Extracted records
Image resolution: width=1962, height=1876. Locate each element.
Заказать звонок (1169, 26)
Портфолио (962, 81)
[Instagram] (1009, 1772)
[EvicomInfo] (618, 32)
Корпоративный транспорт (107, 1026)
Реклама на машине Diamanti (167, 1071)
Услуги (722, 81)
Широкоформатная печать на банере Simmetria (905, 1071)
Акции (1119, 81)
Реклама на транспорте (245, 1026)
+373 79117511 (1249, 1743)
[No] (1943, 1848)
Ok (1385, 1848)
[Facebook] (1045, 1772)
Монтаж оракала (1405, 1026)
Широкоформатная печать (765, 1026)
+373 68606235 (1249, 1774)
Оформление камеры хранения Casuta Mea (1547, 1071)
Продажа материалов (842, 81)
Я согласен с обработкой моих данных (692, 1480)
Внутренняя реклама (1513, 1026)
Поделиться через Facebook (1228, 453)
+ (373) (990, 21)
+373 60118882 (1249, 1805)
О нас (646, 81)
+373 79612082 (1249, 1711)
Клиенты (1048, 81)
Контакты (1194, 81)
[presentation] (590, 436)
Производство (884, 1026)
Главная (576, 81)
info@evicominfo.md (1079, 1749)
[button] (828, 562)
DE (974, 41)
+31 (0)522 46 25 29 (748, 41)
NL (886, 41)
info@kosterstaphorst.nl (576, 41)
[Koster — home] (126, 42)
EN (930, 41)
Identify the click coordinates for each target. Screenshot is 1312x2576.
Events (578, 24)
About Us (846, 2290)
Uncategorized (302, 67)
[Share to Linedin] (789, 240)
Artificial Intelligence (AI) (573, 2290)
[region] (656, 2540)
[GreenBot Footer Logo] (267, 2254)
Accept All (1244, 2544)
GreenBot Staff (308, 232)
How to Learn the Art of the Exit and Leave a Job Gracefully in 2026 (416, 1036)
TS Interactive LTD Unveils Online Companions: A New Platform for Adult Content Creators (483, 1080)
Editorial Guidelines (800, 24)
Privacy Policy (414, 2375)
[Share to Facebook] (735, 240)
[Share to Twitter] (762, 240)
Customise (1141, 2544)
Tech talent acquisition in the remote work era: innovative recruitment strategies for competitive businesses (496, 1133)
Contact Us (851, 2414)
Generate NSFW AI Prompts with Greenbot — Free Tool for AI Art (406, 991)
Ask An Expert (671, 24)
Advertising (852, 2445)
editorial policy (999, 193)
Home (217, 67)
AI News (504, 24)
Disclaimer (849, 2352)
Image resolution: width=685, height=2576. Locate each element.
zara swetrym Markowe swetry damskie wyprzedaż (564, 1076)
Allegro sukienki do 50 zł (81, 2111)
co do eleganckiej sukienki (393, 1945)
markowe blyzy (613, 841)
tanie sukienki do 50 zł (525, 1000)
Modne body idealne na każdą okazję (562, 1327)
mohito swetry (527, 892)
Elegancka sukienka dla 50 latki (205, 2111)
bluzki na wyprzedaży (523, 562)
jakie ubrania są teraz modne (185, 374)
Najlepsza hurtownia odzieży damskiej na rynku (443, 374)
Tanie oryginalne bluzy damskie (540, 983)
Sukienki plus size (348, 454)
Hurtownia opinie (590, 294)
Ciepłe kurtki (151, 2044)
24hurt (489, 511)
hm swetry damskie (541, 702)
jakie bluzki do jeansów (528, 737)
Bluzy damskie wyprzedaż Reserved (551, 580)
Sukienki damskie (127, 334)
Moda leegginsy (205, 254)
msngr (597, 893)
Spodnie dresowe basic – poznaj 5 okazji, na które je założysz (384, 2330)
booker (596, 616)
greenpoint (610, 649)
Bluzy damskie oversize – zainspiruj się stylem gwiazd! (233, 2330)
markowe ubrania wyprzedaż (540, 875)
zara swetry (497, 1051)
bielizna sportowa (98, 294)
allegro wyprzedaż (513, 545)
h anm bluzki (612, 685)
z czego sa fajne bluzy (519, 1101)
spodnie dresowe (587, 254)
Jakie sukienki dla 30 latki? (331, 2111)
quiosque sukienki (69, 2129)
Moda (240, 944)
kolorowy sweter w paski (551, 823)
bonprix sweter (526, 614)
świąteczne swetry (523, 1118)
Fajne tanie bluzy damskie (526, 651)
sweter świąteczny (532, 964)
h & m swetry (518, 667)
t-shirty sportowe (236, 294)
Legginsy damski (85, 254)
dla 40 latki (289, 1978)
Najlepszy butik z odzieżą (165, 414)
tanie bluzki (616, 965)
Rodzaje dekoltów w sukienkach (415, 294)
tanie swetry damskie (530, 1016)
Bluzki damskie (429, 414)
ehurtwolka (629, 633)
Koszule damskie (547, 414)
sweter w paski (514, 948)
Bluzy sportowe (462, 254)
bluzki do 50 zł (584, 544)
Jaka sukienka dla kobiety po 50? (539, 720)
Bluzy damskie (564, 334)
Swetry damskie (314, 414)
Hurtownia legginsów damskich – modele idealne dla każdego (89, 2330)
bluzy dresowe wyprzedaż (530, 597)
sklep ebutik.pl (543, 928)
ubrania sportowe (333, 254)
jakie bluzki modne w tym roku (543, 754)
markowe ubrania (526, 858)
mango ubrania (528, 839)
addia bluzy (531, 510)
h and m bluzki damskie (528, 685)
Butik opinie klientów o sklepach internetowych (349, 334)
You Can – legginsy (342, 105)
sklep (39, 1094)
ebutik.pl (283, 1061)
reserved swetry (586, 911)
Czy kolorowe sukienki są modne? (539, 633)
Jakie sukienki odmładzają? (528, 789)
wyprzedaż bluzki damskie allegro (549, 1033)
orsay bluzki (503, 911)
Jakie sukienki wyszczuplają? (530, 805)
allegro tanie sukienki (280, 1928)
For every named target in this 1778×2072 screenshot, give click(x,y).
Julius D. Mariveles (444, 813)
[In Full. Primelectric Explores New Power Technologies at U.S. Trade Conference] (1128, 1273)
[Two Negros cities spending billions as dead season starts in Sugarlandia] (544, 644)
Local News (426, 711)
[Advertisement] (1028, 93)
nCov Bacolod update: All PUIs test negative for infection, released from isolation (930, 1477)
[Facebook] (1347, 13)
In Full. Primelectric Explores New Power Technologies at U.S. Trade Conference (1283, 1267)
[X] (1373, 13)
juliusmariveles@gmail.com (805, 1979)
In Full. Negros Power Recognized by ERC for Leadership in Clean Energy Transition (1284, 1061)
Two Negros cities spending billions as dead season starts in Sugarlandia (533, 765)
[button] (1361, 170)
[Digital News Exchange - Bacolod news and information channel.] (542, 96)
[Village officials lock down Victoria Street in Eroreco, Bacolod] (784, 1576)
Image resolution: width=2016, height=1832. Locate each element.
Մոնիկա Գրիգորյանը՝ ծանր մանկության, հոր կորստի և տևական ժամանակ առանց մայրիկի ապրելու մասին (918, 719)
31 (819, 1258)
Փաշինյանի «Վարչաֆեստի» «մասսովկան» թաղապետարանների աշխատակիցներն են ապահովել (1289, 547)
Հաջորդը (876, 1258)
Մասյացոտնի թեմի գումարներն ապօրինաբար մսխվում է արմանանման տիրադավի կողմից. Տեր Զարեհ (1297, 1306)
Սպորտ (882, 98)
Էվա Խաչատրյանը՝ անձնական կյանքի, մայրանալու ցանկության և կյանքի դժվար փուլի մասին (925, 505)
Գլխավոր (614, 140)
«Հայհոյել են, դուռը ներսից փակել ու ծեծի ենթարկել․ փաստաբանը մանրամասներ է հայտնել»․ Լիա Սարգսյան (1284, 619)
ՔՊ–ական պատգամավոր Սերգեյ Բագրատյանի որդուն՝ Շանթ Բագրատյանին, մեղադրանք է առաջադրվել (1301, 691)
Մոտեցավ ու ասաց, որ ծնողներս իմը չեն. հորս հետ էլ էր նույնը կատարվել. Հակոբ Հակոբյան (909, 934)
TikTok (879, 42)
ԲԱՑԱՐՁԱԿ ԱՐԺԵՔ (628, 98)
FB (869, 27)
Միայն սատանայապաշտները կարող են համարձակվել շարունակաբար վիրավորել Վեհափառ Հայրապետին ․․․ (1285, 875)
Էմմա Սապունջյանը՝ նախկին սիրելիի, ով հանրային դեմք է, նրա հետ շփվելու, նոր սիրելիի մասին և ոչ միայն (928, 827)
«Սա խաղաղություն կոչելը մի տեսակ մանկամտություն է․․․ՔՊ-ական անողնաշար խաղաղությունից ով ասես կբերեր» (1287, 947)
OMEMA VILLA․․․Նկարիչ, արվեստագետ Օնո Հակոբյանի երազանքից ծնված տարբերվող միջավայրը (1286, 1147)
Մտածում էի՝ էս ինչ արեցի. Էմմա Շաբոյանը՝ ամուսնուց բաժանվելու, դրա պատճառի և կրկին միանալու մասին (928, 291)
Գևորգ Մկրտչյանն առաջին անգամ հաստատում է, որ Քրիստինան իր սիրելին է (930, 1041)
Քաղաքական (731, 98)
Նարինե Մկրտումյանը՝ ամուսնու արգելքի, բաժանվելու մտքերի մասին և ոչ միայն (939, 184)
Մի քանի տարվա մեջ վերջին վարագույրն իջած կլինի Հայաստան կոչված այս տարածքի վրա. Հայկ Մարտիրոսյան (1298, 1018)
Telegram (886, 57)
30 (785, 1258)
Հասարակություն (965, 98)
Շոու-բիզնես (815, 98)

[What to do]: Find the word "starts" in the entries. Copy each line that holds it.

[Result of this task]:
[Two Negros cities spending billions as dead season starts in Sugarlandia] (544, 644)
Two Negros cities spending billions as dead season starts in Sugarlandia (533, 765)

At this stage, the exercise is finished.